The lines from the start of the data up to and including the one with "[雷神网游加速器下载] (169, 2100)" should be returned exactly, and nothing else.

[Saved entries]
>>>

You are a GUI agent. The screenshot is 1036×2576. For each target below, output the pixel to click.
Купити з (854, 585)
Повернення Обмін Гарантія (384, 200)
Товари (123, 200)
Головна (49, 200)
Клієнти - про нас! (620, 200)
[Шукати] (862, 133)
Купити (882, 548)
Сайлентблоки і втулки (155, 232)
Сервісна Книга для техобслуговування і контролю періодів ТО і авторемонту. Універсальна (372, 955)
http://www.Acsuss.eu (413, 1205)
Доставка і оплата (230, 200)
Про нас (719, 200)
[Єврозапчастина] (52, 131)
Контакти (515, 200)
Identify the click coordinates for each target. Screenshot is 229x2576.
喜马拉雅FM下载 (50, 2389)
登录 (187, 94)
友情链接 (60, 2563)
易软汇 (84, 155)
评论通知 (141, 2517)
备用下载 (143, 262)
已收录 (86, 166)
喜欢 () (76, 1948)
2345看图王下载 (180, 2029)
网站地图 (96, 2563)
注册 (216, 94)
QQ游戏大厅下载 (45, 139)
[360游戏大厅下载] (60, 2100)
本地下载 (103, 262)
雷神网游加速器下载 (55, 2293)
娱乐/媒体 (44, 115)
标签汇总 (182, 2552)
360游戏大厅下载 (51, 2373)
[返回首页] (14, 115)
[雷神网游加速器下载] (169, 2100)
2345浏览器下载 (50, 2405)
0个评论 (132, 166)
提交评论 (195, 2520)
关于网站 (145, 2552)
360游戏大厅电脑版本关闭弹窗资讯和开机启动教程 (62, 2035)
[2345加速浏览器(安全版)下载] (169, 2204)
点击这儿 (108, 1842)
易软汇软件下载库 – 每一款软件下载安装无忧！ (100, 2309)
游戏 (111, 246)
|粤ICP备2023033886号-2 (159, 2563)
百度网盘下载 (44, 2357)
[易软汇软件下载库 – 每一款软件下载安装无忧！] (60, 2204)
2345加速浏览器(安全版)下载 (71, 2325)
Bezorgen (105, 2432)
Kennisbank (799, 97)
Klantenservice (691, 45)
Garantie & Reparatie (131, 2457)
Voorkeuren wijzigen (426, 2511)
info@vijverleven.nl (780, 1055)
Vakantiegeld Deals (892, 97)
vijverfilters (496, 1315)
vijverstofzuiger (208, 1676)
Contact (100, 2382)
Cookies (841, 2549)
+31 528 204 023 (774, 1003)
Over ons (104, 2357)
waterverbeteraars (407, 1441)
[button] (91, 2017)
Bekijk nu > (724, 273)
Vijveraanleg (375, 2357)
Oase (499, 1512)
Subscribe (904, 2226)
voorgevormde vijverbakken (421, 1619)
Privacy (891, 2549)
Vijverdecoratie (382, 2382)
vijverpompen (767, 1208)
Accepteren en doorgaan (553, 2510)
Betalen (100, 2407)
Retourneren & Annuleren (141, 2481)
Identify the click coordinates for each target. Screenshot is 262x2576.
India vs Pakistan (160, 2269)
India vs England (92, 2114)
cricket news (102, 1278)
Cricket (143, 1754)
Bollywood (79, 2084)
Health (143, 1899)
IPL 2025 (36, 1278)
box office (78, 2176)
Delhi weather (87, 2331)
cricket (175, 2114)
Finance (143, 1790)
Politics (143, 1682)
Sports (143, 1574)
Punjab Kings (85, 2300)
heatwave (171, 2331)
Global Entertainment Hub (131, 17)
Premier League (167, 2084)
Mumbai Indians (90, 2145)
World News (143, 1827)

<<<

→ **Response area**
You are a GUI agent. The screenshot is 1036×2576. For each target below, output the pixel to click.
Купити з (854, 585)
Повернення Обмін Гарантія (384, 200)
Товари (123, 200)
Головна (49, 200)
Клієнти - про нас! (620, 200)
[Шукати] (862, 133)
Купити (882, 548)
Сайлентблоки і втулки (155, 232)
Сервісна Книга для техобслуговування і контролю періодів ТО і авторемонту. Універсальна (372, 955)
http://www.Acsuss.eu (413, 1205)
Доставка і оплата (230, 200)
Про нас (719, 200)
[Єврозапчастина] (52, 131)
Контакти (515, 200)
Identify the click coordinates for each target. Screenshot is 229x2576.
喜马拉雅FM下载 (50, 2389)
登录 (187, 94)
友情链接 (60, 2563)
易软汇 (84, 155)
评论通知 (141, 2517)
备用下载 (143, 262)
已收录 (86, 166)
喜欢 () (76, 1948)
2345看图王下载 (180, 2029)
网站地图 (96, 2563)
注册 (216, 94)
QQ游戏大厅下载 (45, 139)
[360游戏大厅下载] (60, 2100)
本地下载 (103, 262)
雷神网游加速器下载 (55, 2293)
娱乐/媒体 (44, 115)
标签汇总 (182, 2552)
360游戏大厅下载 (51, 2373)
[返回首页] (14, 115)
[雷神网游加速器下载] (169, 2100)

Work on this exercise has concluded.